| Article |
Akio Toyoda, president of Toyota Motor, offered a rare glimpse into his personal life as he made an emotional appeal to thousands of Japan's mom-and-pop investors to invest in the carmaker's future.

Toyota's first major event for retail investors comes as the world's biggest car maker looks to rev up growth again, after years of self-reflection on an aggressive expansion policy that led to lapses in quality.

"I love cars. And I will not let cars become commoditised," Mr Toyoda told a crowd of more than 4,000 investors in Nagoya on Sunday. "Please support Toyota's challenge for the future."

Mr Toyoda has been the face of Japan's best-known company since 2009, leading it through a series of crises including massive recalls in the US and the March 11 earthquake and tsunami in Japan in 2011.

Yet in footage shown during the event, which was webcast live, Japanese people surveyed could not recall Mr Toyoda's full name, and named other chief executives such as SoftBank's Masayoshi Son and Fast Retailing's Tadashi Yanai when asked to identify Japan's business leaders.

In an engaging presentation more akin one by late Apple co-founder Steve Jobs than a typical Japanese investor event, Mr Toyoda sought to close the distance with his consumers. He talked candidly of challenges he faced when he joined Toyota in 1984, when his father, Shoichiro, ran the company, and revealed that he had wanted to be a taxi driver as a child.

"Throughout my company life, it was a constant questioning of who I was as I battled with the various bias people had against me," Mr Toyoda said, as he recalled being seen as a "prince" who had never faced any difficulties in life.

When the recall crisis hit in 2009, he remembered thinking "what a short presidency that was" as he assumed the incident would bring him down.

With the crisis in the rear view mirror the carmaker has focused on profitability and quality, and took an "intentional pause", according to Mr Toyoda, to review its manufacturing process even as it rose to top spot in the global auto market with sales topping 10m vehicles.

Toyota is working to reduce costs and make car production more efficient through a revamped manufacturing plan using more common components among vehicles. Last week, it said it will produce half its vehicles by 2020 using the new platform.

| Exercise inputs |
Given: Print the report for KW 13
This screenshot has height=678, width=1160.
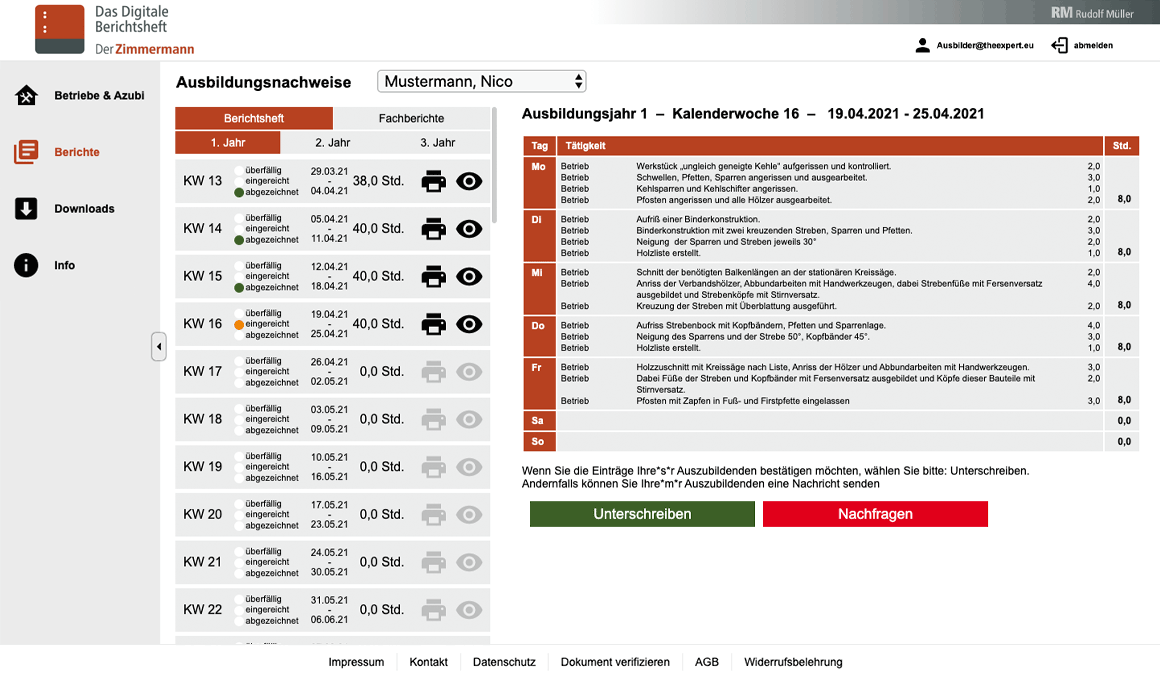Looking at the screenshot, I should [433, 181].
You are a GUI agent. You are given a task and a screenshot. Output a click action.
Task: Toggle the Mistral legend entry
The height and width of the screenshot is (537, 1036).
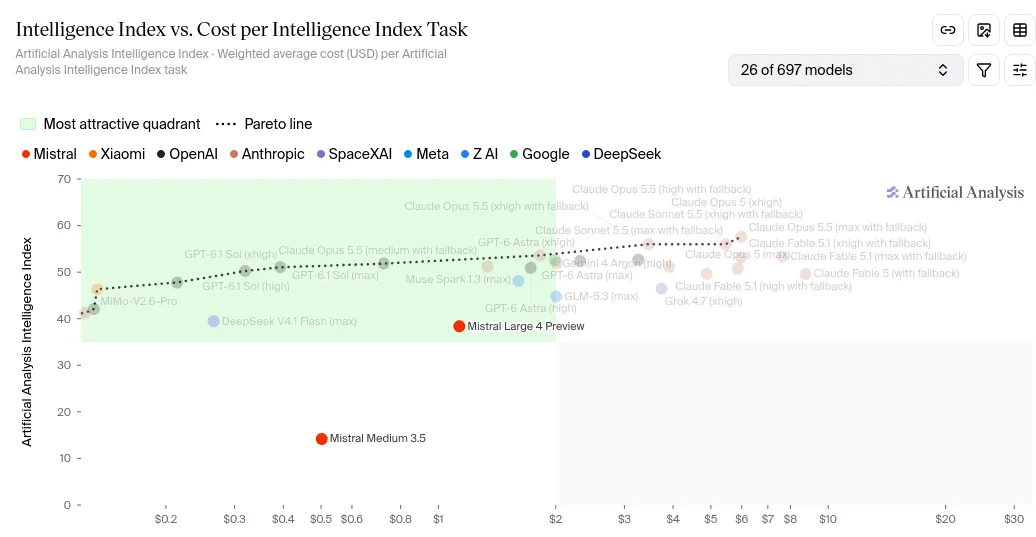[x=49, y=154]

| Exercise task 1 |
Rewrite the stretch of the Toyota article from "Toyota is working" through "the new platform.", putting "redesigned" in place of "revamped".
| Exercise task 2 |
Copy every line of the two records word for word, including the answers, and leave the pictures out.

| Full response 1 |
Toyota is working to reduce costs and make car production more efficient through a redesigned manufacturing plan using more common components among vehicles. Last week, it said it will produce half its vehicles by 2020 using the new platform.

| Full response 2 |
Given: Print the report for KW 13
This screenshot has height=678, width=1160.
Looking at the screenshot, I should [433, 181].
You are a GUI agent. You are given a task and a screenshot. Output a click action.
Task: Toggle the Mistral legend entry
The height and width of the screenshot is (537, 1036).
[x=49, y=154]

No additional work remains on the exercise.